I imagine they’re using analytics to improve the website, not to sell you more medicine. Imagine running a hospital without knowing where you had queues, people getting lost, broken doorways, etc. Analytics is just that.
I guess you’re worried about it being used more nefariously, especially by the third-party trackers themselves. If so, I’m also a little concerned about that, but I think the good probably outweighs the bad.
I mean they literally have Google and Microsoft analytics cookies in there.
I am aware that they are doing this to improve their website, but I don't get why so many are saying that it is because of the EU law or that it is a bad law.
Yes they have to show this dialog because of the law, but they decided that it is worth it for their analytics. That was their decision. They could also have said that they would be fine with less analytics and less tracking and gotten rid of the dialog. It can also not see why it is a bad law since it is exactly doing what it is supposed to do: Prevent or inform about tracking by the Tech giants. M$ and Google don't really have a huge amount of trust from the general public that their tracking is the good kind.
You can't do any form of user testing or heatmaps with server logs. And whilst real user testing is undertaken, sometimes the passive collection of heatmap data etc. is best done in an unbiased environment (i.e. you don't know you are being tested).
There are plenty of open-source analytics tools that you can self-host, like Open Web Analytics. You can gather all the information you need for usability testing without handing it over to a third party and compromising the privacy of your users.
Of course they can, but there is always a cost of hosting your own infra. There is a strong argument for the gov to be doing this in house, but I suspect it's not 100% the case and individual departments have the freedom to put their own tracking codes on their own site.

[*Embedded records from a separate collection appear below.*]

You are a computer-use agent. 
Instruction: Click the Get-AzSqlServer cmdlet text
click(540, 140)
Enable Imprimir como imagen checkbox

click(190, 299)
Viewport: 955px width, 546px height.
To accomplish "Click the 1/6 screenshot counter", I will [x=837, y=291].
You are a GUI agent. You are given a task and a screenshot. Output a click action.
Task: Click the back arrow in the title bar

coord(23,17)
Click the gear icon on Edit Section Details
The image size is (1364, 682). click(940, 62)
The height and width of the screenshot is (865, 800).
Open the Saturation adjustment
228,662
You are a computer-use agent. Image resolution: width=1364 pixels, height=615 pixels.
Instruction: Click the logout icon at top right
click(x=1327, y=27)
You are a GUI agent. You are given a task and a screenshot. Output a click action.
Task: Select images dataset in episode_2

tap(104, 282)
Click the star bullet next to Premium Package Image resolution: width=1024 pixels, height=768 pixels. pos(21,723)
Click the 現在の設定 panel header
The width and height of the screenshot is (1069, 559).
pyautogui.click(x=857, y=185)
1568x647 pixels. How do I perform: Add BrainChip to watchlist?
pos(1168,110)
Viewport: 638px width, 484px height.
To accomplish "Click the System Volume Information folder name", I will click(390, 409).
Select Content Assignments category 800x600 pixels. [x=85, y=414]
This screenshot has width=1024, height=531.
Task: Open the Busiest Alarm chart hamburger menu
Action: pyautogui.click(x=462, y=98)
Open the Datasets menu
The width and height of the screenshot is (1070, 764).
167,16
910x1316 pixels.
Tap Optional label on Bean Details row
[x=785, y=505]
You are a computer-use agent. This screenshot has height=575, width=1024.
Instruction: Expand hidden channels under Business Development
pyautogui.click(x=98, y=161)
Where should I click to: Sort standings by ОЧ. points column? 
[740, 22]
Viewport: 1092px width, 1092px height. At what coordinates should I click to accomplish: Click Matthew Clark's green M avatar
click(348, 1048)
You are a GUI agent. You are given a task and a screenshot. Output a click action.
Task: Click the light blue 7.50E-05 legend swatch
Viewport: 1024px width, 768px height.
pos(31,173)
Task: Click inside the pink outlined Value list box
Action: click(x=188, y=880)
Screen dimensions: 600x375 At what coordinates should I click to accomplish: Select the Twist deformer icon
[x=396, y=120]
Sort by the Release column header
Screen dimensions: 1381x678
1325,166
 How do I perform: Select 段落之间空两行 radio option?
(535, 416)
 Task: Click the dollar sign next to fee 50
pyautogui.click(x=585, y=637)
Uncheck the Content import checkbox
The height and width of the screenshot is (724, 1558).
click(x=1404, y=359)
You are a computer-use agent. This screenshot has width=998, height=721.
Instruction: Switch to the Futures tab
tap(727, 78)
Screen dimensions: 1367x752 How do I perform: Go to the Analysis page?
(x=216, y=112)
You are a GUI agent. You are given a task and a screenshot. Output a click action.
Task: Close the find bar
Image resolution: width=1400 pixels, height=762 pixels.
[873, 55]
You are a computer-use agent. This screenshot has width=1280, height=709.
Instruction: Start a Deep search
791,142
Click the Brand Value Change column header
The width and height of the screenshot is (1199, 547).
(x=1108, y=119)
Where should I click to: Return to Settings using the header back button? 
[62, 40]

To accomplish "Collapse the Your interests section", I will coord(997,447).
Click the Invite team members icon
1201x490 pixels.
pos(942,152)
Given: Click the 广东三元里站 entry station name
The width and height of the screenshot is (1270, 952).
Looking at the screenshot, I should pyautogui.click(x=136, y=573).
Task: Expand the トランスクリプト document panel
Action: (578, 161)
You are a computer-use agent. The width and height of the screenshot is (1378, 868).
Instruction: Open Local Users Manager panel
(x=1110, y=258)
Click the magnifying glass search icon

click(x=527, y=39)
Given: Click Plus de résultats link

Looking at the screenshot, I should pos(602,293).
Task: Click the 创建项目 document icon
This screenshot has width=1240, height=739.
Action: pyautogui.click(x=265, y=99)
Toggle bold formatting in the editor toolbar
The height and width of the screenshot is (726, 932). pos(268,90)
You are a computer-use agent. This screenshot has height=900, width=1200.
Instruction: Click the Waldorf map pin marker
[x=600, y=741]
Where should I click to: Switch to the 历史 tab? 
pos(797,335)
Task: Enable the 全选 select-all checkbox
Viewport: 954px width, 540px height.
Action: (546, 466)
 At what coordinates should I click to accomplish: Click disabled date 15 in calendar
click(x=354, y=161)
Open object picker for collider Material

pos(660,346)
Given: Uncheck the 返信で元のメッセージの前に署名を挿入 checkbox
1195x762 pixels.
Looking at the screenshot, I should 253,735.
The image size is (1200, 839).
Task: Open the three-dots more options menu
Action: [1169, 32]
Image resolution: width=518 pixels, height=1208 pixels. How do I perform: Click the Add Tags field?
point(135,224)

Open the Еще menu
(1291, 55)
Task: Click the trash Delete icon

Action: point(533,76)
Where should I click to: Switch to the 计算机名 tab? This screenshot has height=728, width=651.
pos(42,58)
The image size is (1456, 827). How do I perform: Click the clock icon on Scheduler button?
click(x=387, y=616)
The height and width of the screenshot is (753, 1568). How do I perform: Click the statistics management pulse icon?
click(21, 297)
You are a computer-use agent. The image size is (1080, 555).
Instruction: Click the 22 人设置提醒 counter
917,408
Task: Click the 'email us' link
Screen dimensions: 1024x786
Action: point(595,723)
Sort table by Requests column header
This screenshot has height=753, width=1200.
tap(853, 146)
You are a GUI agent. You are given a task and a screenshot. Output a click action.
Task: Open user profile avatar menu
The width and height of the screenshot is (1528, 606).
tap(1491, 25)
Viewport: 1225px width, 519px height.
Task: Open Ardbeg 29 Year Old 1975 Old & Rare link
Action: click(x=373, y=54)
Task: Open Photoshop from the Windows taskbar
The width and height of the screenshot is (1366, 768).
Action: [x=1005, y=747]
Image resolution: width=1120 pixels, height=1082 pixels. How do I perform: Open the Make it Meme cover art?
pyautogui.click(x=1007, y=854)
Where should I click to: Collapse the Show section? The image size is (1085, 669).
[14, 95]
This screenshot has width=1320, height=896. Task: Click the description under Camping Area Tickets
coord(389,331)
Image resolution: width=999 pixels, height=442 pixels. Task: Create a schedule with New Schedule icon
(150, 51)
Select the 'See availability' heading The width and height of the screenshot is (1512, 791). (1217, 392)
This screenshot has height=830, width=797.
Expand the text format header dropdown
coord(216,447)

Because they collide. GDPR regulates how to work with private information and makes it absolutely clear that cookie popup informing the user that a cookie was already set is not sufficient. But if the cookie is not used for privacy relevant user tracking, then a popup is not necessary in neither regulation.
Those cookie popups have been a misinterpretation in the first place, the general recommendation for them already redacted by the one data protection agency that first formulated that consequence as requirement based on the regulation from way back then. They are completely out of date now. Note also how the site you link does not require them - it instead completely blocks the site when cookies are not allowed by the user, which is a different beast.